Bug 7549 - No error given when accessing share belongs to other user after successful authentication
Summary: No error given when accessing share belongs to other user after successful au...
Status: NEW
Alias: None
Product: Samba 3.5
Classification: Unclassified
Component: File services (show other bugs)
Version: 3.5.4
Hardware: x64 Linux
: P3 normal
Target Milestone: ---
Assignee: Volker Lendecke
QA Contact: Samba QA Contact
Depends on:
Reported: 2010-07-05 03:42 UTC by erha
Modified: 2010-07-05 03:42 UTC (History)
0 users

See Also:


Note You need to log in before you can comment on or make changes to this bug.
Description erha 2010-07-05 03:42:35 UTC
No error given when accessing share belongs to other user after authentication.
Even though the content shown is belong to yourself (the authenticated user) but this give impression to the end-user (the non-IT-user of course) that they can actually access other people files.

Server OS: CentOS 5.4
Client OS: Win7 and WinXP
Samba: 3.5.3 and 3.5.4 (tried on 3.5.3 and upgrade to 3.5.4, problem persist)
Platform: x64
Reproducable: ALWAYS

Configuration file:
  workgroup = myWorkgroup
  security = user
  passdb backend = tdbsam
  passwd program =  /usr/bin/passwd %u
  passwd chat=*New\sPassword:\s%n\nRe-enter\snew\sPassword:\s%n\npasswd:\spassword\ssuccessfully\schanged*\n

  unix password sync = Yes
  passwd chat debug = yes
  passwd chat timeout = 10

  log level = 10
  max log size = 50
  debug timestamp = yes

  browseable = no
  writable = yes
  valid users = %U
  force user = %U
  path = %H

Step to reproduce:
1. On the server, create 2 different users (i.e. user1 and user2) and create a password for the samba using smbpasswd
2. On the client, type in "\\ipaddress" from Windows Start->Run, type in user id and password for user1.
3. The explore will show you a folder user1 (Note: only user1).
4. On the client, type in "\\ipaddress\user2" from Windows Start->Run

The explorer will show \\ipaddress\user2 in the address bar but the content shown comes from \\ipaddress\user1.
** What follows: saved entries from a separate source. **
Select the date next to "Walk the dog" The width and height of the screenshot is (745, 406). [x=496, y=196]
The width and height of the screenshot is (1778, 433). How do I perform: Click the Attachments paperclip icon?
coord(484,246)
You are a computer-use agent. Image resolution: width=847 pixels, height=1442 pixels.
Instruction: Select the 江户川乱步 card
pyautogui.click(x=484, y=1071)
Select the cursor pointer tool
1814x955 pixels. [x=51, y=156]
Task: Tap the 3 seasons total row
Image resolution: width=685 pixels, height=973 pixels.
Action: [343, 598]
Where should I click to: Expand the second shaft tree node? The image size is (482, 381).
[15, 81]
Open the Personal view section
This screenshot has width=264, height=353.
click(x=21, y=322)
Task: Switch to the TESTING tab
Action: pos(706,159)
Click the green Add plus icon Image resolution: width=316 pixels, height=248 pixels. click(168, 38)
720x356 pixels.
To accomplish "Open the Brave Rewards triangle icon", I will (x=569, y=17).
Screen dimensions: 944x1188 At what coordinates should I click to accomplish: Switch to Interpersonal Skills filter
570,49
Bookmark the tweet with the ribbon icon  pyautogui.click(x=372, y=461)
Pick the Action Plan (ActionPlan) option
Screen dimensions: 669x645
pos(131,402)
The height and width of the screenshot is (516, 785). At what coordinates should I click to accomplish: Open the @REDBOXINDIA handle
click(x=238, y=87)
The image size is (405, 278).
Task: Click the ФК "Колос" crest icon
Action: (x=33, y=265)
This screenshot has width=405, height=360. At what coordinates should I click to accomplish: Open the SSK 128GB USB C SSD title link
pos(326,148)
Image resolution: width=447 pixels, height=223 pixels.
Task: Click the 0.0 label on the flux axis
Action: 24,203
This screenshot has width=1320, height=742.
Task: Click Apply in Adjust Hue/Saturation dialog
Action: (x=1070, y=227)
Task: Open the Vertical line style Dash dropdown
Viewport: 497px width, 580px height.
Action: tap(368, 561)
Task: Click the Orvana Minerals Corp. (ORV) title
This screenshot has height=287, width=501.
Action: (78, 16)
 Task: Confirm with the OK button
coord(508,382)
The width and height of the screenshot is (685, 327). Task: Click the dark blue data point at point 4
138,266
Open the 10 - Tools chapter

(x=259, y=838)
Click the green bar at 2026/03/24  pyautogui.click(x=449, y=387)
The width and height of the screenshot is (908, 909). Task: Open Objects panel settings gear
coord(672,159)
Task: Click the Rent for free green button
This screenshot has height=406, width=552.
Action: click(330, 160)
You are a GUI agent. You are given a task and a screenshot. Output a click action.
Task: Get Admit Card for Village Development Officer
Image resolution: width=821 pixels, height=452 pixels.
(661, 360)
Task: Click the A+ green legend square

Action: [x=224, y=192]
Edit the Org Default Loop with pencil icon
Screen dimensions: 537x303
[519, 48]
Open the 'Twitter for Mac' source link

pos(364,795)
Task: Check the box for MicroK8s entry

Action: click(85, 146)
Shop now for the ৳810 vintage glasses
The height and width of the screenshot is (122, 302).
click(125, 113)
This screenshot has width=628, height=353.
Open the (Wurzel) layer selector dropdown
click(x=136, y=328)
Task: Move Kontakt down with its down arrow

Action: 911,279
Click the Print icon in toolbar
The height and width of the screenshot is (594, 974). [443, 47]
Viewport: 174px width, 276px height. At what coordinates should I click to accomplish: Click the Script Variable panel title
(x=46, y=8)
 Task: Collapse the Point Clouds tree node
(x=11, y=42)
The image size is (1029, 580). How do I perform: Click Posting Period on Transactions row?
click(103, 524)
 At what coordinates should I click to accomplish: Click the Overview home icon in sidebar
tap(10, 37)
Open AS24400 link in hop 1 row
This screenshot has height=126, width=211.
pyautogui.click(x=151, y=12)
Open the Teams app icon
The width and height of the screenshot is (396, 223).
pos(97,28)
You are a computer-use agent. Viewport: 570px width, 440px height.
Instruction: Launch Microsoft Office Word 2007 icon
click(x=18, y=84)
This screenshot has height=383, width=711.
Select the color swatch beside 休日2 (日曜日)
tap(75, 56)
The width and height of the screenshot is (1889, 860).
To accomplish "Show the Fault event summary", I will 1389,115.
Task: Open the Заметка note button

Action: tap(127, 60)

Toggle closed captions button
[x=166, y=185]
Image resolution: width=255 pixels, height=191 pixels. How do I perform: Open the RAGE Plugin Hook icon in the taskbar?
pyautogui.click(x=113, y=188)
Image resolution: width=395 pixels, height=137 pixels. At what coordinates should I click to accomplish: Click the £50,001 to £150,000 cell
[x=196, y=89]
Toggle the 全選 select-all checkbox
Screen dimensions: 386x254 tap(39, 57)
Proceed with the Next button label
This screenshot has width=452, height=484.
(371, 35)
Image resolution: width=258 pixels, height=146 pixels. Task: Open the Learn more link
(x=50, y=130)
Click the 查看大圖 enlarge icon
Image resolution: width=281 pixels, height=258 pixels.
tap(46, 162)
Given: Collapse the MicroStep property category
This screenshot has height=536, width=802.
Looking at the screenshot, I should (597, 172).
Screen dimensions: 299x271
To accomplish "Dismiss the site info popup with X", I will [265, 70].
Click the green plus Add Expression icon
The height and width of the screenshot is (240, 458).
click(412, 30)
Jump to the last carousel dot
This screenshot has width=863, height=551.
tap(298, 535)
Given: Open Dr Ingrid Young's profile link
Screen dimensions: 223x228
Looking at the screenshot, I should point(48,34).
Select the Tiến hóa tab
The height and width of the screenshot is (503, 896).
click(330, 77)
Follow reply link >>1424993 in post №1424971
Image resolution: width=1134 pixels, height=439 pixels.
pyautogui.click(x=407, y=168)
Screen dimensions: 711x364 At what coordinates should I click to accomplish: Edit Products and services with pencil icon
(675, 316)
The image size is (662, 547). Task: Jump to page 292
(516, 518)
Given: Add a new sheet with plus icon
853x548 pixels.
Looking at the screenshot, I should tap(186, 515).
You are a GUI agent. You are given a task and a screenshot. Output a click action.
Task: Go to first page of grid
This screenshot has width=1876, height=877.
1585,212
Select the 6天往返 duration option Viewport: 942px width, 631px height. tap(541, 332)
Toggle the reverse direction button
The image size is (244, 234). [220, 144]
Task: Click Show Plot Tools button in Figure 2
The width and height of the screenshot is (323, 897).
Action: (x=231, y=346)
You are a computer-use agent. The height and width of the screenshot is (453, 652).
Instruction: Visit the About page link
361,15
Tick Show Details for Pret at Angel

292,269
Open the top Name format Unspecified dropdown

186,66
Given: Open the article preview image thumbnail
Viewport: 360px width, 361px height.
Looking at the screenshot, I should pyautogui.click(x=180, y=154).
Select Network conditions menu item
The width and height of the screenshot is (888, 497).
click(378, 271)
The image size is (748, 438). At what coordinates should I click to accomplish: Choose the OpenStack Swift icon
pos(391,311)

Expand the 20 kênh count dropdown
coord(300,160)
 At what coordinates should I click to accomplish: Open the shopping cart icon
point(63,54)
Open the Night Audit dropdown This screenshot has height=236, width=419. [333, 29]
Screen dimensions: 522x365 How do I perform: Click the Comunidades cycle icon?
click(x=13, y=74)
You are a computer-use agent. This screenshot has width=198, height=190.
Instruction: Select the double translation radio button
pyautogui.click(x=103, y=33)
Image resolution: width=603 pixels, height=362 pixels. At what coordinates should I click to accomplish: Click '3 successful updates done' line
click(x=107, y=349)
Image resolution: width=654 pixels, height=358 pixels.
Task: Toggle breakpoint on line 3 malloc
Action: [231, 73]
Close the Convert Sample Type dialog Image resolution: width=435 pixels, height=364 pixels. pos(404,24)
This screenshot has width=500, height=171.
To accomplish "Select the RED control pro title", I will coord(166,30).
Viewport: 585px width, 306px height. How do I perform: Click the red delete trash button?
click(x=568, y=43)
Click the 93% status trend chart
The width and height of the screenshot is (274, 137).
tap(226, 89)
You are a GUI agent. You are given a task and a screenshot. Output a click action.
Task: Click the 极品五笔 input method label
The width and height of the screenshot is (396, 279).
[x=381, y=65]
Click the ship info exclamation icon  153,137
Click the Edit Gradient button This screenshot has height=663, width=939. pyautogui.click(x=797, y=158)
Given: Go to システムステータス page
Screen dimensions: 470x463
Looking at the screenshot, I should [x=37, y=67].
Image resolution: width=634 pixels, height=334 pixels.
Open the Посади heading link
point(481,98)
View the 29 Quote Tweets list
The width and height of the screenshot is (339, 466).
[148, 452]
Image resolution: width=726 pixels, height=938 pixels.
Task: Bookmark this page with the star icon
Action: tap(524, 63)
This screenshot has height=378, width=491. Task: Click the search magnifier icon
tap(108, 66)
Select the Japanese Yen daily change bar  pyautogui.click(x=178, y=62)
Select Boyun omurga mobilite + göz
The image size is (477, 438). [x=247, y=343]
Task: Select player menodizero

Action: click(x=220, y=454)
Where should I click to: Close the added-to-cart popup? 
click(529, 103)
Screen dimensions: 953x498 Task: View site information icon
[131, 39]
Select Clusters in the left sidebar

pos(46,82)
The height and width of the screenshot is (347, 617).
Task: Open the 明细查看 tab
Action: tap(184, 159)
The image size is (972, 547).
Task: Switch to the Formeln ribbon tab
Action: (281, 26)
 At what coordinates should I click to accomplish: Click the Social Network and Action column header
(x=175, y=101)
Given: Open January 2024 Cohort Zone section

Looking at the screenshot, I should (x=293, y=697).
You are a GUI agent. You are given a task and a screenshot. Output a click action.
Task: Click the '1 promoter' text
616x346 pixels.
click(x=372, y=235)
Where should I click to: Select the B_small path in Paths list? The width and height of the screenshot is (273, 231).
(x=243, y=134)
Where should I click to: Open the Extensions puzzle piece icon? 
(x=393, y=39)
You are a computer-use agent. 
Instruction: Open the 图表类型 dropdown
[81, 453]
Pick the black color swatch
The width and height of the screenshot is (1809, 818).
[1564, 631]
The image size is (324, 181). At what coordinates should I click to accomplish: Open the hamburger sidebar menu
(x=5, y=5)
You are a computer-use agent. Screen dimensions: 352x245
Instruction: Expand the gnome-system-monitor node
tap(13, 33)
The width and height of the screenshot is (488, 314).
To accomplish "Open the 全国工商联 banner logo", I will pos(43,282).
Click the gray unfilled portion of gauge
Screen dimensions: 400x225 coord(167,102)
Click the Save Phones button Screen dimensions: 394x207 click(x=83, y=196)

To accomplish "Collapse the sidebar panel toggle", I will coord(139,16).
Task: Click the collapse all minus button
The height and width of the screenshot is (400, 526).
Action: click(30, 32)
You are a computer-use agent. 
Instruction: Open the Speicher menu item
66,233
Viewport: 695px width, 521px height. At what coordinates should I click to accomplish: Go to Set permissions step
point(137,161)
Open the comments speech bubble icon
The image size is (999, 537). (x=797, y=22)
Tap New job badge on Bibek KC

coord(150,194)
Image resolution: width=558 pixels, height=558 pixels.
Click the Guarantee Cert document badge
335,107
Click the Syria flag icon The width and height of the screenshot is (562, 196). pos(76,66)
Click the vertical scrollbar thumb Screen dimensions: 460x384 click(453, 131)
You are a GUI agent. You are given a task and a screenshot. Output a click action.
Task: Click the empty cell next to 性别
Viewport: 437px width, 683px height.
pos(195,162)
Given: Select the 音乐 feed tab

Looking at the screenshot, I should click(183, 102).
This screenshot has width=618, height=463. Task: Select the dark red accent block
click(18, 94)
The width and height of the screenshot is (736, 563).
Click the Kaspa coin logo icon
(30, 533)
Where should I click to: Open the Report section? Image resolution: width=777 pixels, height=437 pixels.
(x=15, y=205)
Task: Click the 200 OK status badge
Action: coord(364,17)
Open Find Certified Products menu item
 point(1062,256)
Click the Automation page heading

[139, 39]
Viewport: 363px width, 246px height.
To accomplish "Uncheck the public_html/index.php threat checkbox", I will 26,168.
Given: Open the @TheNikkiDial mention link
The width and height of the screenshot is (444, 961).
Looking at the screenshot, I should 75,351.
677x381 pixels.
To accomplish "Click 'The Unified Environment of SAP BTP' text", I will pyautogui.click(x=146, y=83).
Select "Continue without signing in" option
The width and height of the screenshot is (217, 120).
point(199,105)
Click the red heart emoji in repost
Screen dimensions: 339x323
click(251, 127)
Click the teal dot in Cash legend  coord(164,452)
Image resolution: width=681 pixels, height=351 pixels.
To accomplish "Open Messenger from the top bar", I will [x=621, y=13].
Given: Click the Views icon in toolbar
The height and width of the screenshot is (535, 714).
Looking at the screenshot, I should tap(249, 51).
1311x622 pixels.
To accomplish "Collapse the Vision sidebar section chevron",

When we enter \\ipaddress\user2, the explorer shall give an error as user2 folder shall not be accessible by user1.

5. After this when I try to access by typing \\ipaddress from Start->Run, I could see 2 folders user1 and user2.

6. From now on, you always see 2 folders (user1 and user2).

I have sniffed the traffic and check the NetShareEnumAll response and unfortunately the server did return user1 and user2, so this is not a problem on WinXP or Win7.